Tak hanya mengusir para pencuri ikan dari lautan Indonesia, kebijakan ini juga mampu meningkatkan stok ikan lestari atau maximum sustainable yield (MSY) di lautan Indonesia.

Berdasarkan hasil kajian Komisi Nasional Pengkajian Stok Ikan (Kajiskan), MSY Indonesia naik dari 7,3 juta ton pada 2015, menjadi 9,93 juta ton pada 2016, dan 12,541 juta ton pada 2017.

Hal ini tentu mematahkan pandangan yang menyebut kebijakan penanggulangan illegal fishing dengan penenggelaman dan moratorium kapal eks-asing di Indonesia tidak mendatangkan manfaat yang jelas.

Peningkatan MSY ini juga membawa dampak terhadap nilai tukar nelayan (NTN) yang mencapai 110 dan nilai tukar usaha perikanan (NTUP) Nelayan yang mencapai 120 pada tahun 2016. Nilai ekspor meningkat 5,8 persen dari US$3,94 juta (2015) menjadi US$4,17 juta (2016).

Selain itu, terjadi pula penurunan impor hingga 70 persen, di mana tahun 2016, kuota impor yang terpakai hanya 20 persen dari kuota yang telah disediakan.

Peningkatan juga terjadi pada konsumsi ikan masyarakat Indonesia dari 37,2 kg per kapita tahun 2014, menjadi 41,1 kg per kapita tahun 2015, dan 43,9 kg per kapita tahun 2016. Pemerintah bahkan menaikkan target konsumsi ikan menjadi 46 kg per kapita tahun ini, dan 50 kg per kapita 2019 mendatang.

“Jadi kalau ada yang tanya setelah Susi sukses berantas illegal fishing, what’s next? Peningkatan-peningkatan tersebut adalah jawabannya. Tapi pemberantasan illegal fishing ini tidak bisa dibilang sukses karena masih terus ada pencurian ikan, dan kesuksesan itu tidak akan pernah ada accomplished final karena yang mencuri tetap ada saja, modusnya berbeda-beda,” ungkap Menteri Susi dalam konferensi pers di Jakarta.

Menteri Susi mencontohkan modus penggunaan kapal dalam negeri tetapi mempekerjakan nelayan asing yang memiliki Kartu Tanda Penduduk (KTP) Indonesia masih sering terjadi. Begitu pula dengan praktik bongkar muat atau transshipment di laut lepas oleh kapal-kapal asing yang terpantau melalui Global Fishing Watch.

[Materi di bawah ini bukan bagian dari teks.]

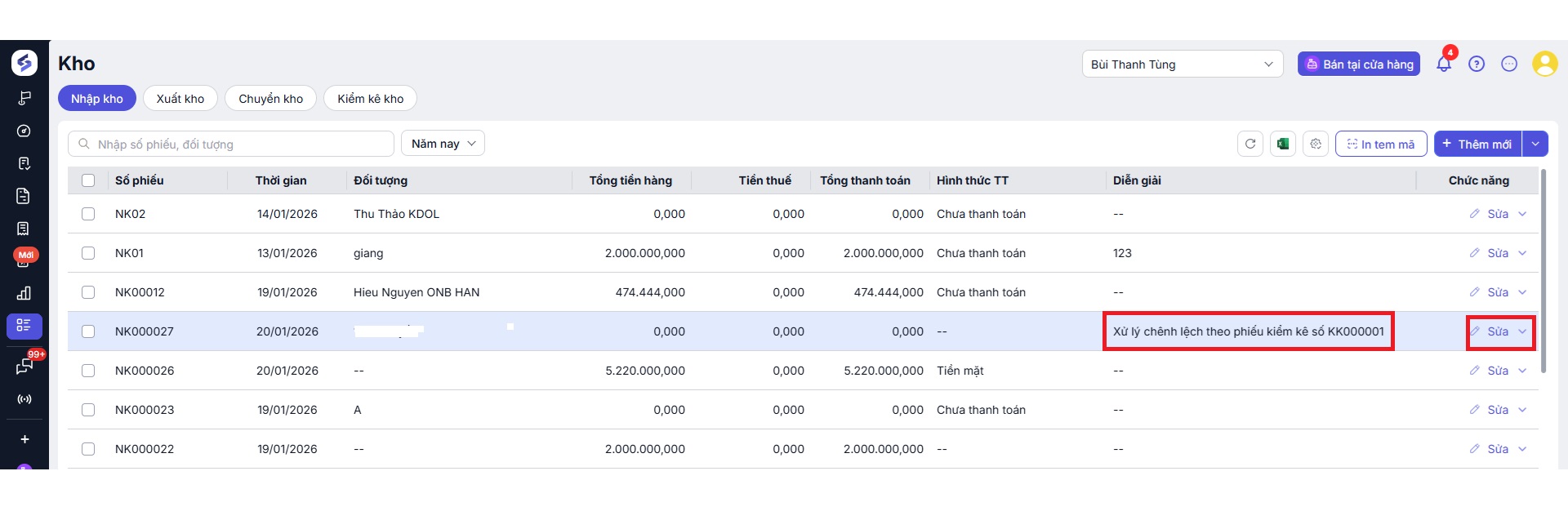The height and width of the screenshot is (529, 1568).
Task: Export list with the Excel icon
Action: coord(1283,144)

“Jadi memang benar kalau ikan itu tidak beragama dan tidak berkebangsaan. Tetapi daerah teritorial EEZ (exclusive economic zone) kita telah ada dalam UNCLOS (The United Nations Convention on The Law of The Sea) dan aturan umumnya. Jadi kalau ikan itu berada di laut kita, di bawah EEZ kita, hak milik kita,” tutur Menteri Susi.

Menteri Susi juga menanggapi pendapat yang mengatakan ikan akan berpindah tempat ke perairan lain dan mati dimakan predator jika izin penangkapan dibatasi. Menurutnya, hanya tuna yang berimigrasi, tidak semua jenis ikan.

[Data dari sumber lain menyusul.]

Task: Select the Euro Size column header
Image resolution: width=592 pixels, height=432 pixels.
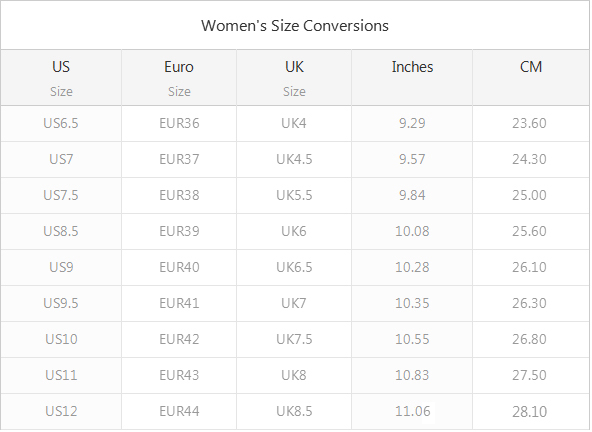Action: (179, 78)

Meskipun berimigrasi, breeding zone 68% tuna jenis yellowfin berada di Laut Banda. Dengan demikian, nelayan tradisional pun dapat ikut menikmati stok ikan tuna yang juga banyak tersedia di pinggir pantai. Selain itu, menurutnya tidak akan ada ikan yang mati dimakan predator.

“Ikan pasti akan mati, seperti makhluk hidup lainnya. Tetapi, sebelum ikan mati pasti bertelur, beranak dulu untuk regenerasi karena itu bagian dari sustainability sebuah perkembangan makhluk hidup. Ikan lahir fitrahnya itu untuk beranak-pinak. Tidak ada ikan yang begitu hidup langsung mati,” terang Menteri Susi.

Menteri Susi juga membantah jika kebijakan yang ditetapkan KKP telah mematikan industri perikanan akibat pelarangan kapal-kapal eks-asing beroperasi.

“Jadi industri mana yang dimaksud? Kalau industri yang dimaksud adalah kapal-kapal ikan eks-asing atau kapal asing yang ada di Indonesia yang berhenti dan maunya (diizinkan) sekarang, ya tidak bisa. Kenapa? Karena kapal-kapal itu adalah kapal-kapal bukti alat kejahatan, masa disuruh pakai jalan, ya tidak boleh,” tegas Menteri Susi.

Menteri Susi berpendapat, selama ini Indonesia sudah cukup berbaik hati kepada para pemilik kapal asing dengan hanya menyita kapal tersebut, tidak menenggelamkannya. Namun, permintaan untuk mengizinkan kembali kapal-kapal tersebut untuk beroperasi adalah permintaan yang tidak mungkin dikabulkan. Untuk itu, ia meminta para pejabat pemerintahan khususnya, agar mengerti dan mendukung kebijakan yang dijalankan KKP.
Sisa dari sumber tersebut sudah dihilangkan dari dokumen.